Stored data:

^^^^

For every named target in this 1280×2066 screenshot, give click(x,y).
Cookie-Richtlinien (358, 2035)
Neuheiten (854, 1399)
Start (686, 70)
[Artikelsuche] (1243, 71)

^^^^

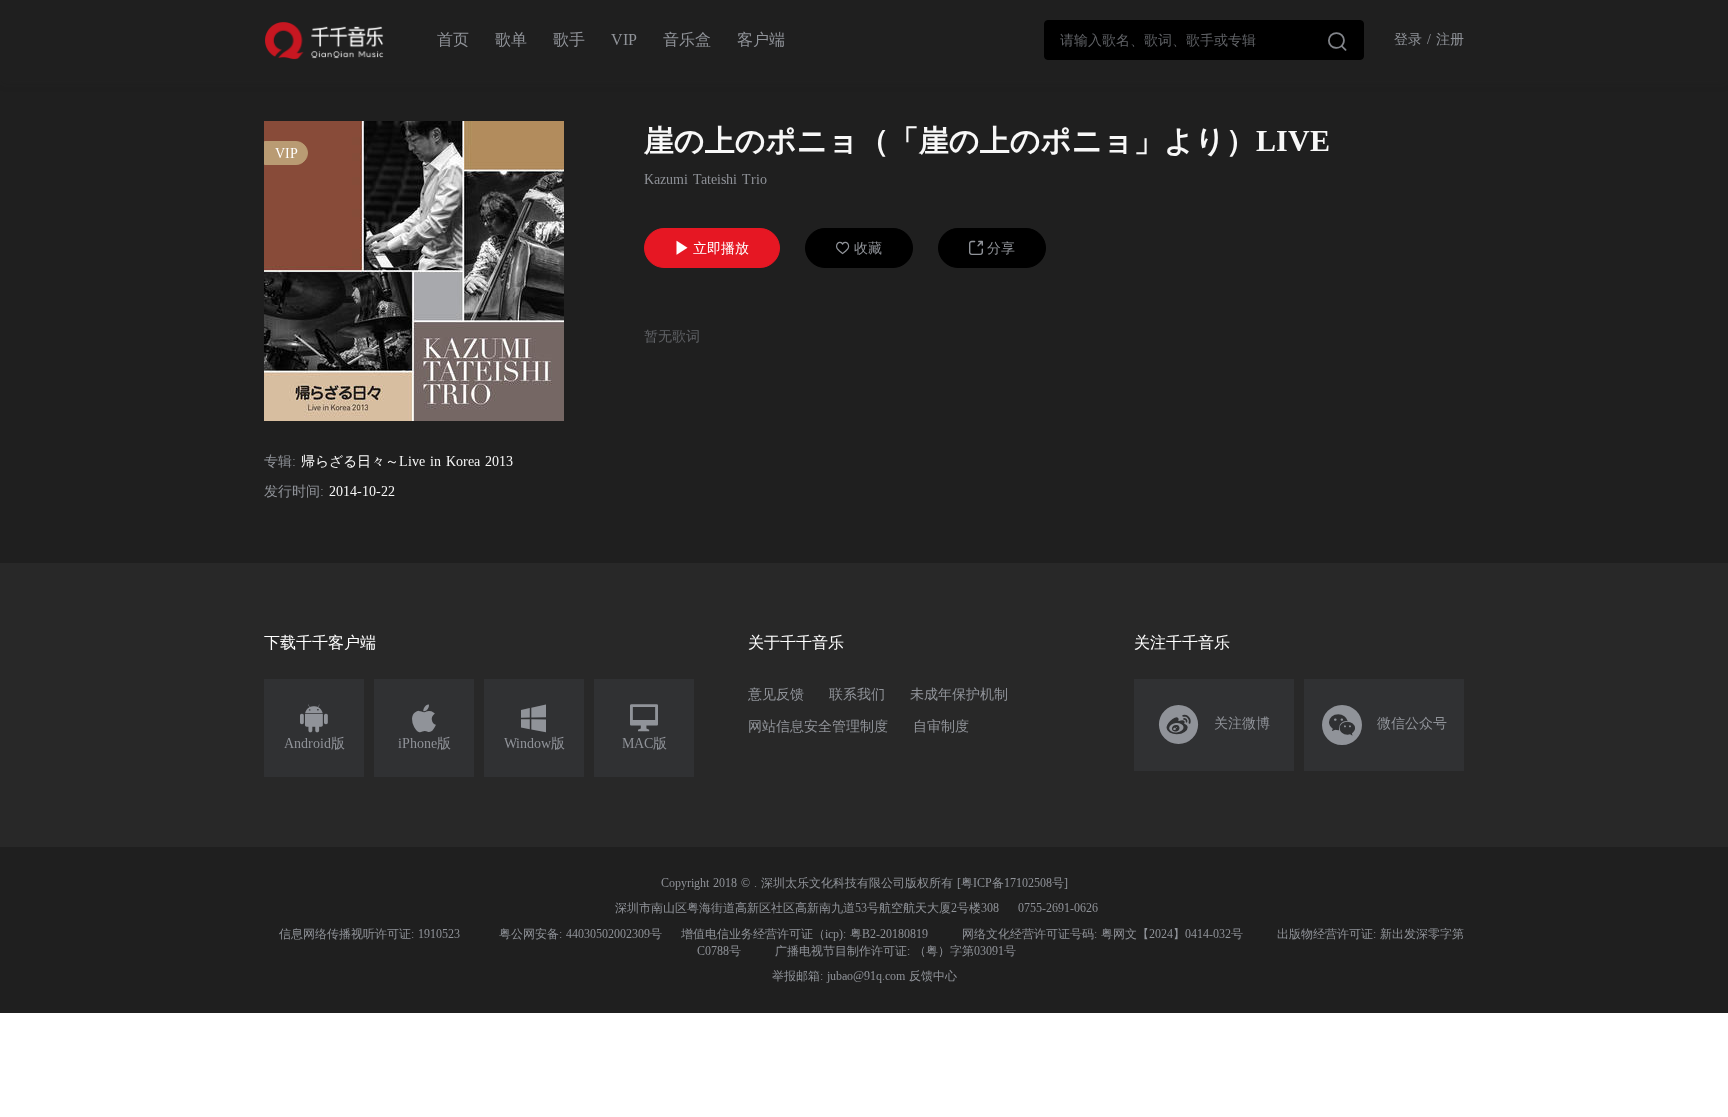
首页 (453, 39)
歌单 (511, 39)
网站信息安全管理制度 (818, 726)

^^^^

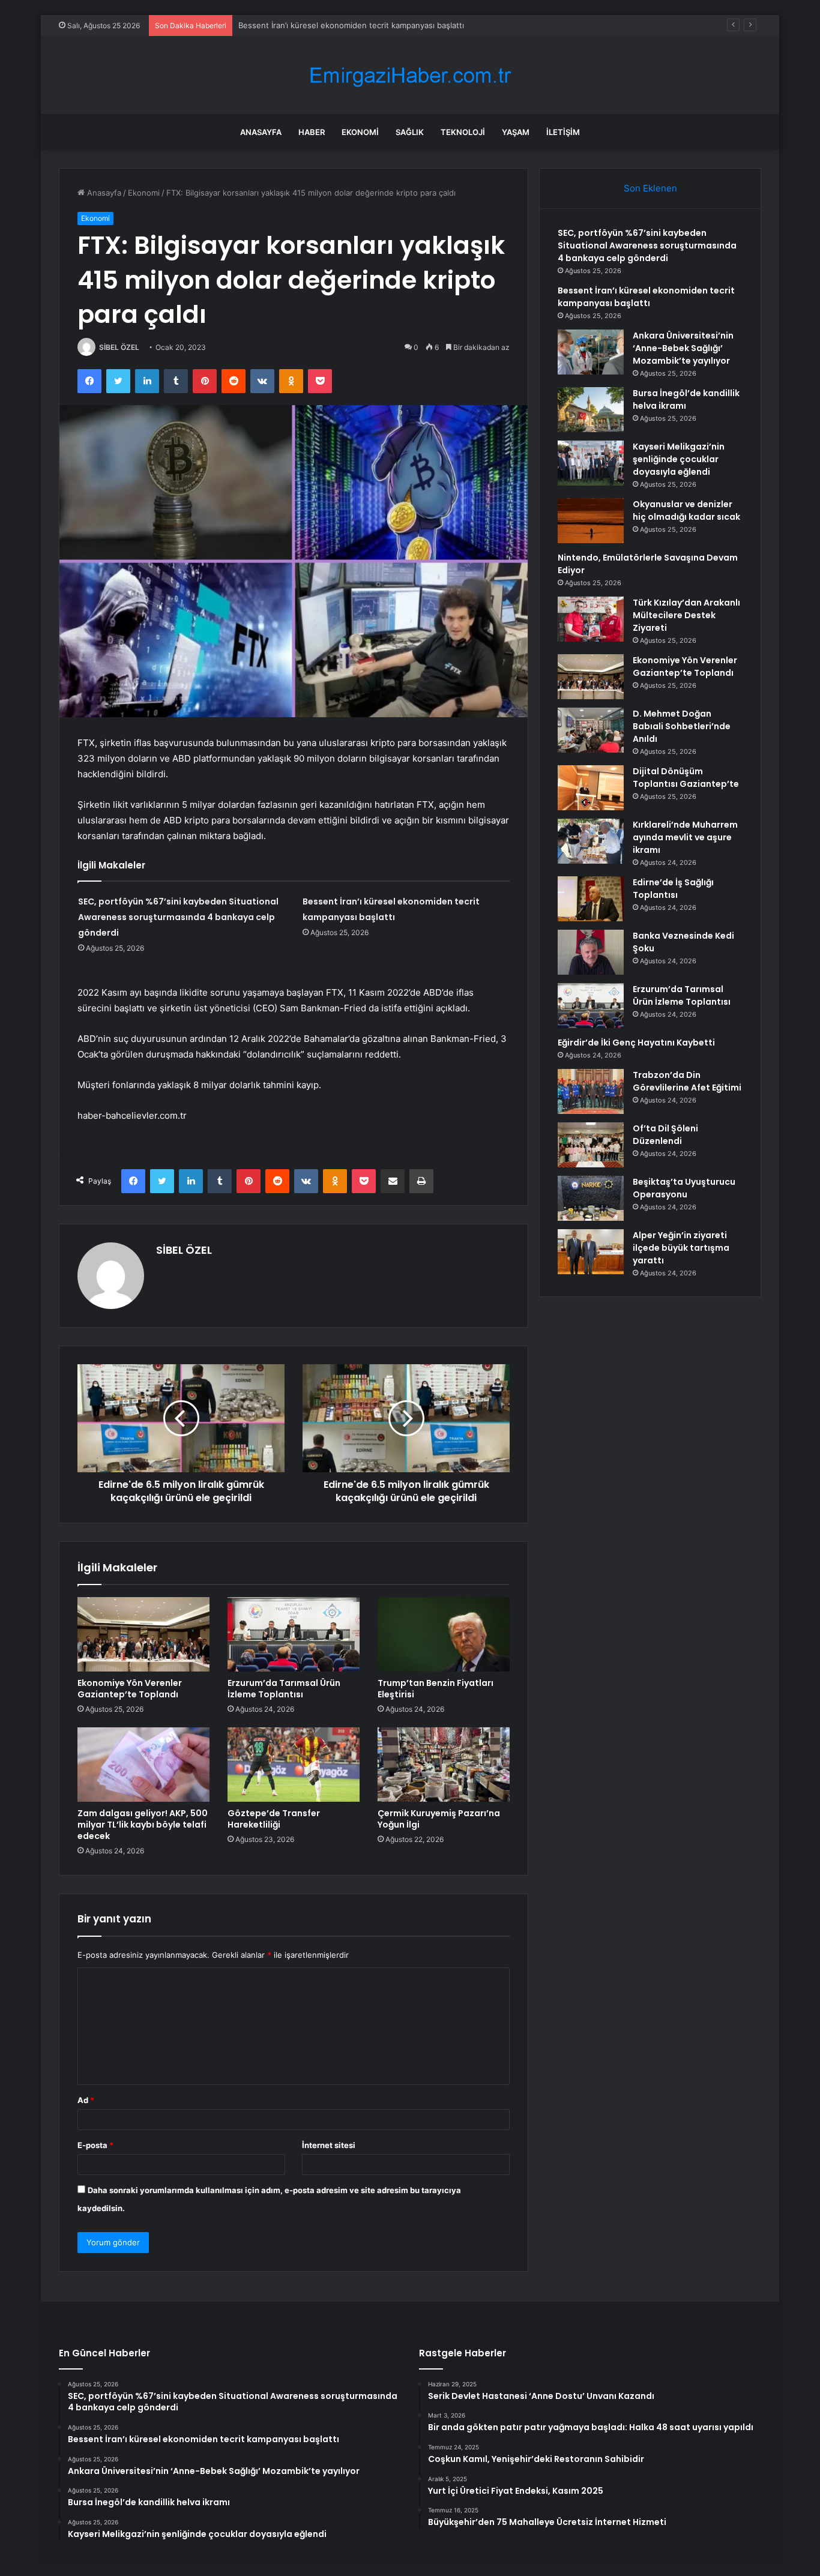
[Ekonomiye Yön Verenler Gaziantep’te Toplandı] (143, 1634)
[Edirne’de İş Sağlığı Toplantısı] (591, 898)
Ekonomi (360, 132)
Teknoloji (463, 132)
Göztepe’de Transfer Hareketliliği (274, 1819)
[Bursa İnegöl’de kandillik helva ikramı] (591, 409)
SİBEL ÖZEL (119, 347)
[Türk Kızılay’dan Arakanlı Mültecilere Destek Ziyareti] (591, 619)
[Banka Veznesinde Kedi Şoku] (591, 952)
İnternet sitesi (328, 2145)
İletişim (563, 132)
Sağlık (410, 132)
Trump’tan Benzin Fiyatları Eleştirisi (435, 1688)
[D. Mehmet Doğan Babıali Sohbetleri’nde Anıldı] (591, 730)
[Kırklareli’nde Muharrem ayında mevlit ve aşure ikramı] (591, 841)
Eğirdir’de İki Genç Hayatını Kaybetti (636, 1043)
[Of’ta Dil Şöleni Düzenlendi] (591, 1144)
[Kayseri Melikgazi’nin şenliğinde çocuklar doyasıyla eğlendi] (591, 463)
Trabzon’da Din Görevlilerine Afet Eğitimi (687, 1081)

^^^^

What you should do: Copy only this part of the entries above: the line with "[Kayseri Melikgazi’nin şenliğinde", the line with "Trabzon’da Din Görevlilerine", and the lines between, all exactly as written.

Final answer:
[Kayseri Melikgazi’nin şenliğinde çocuklar doyasıyla eğlendi] (591, 463)
Trabzon’da Din Görevlilerine Afet Eğitimi (687, 1081)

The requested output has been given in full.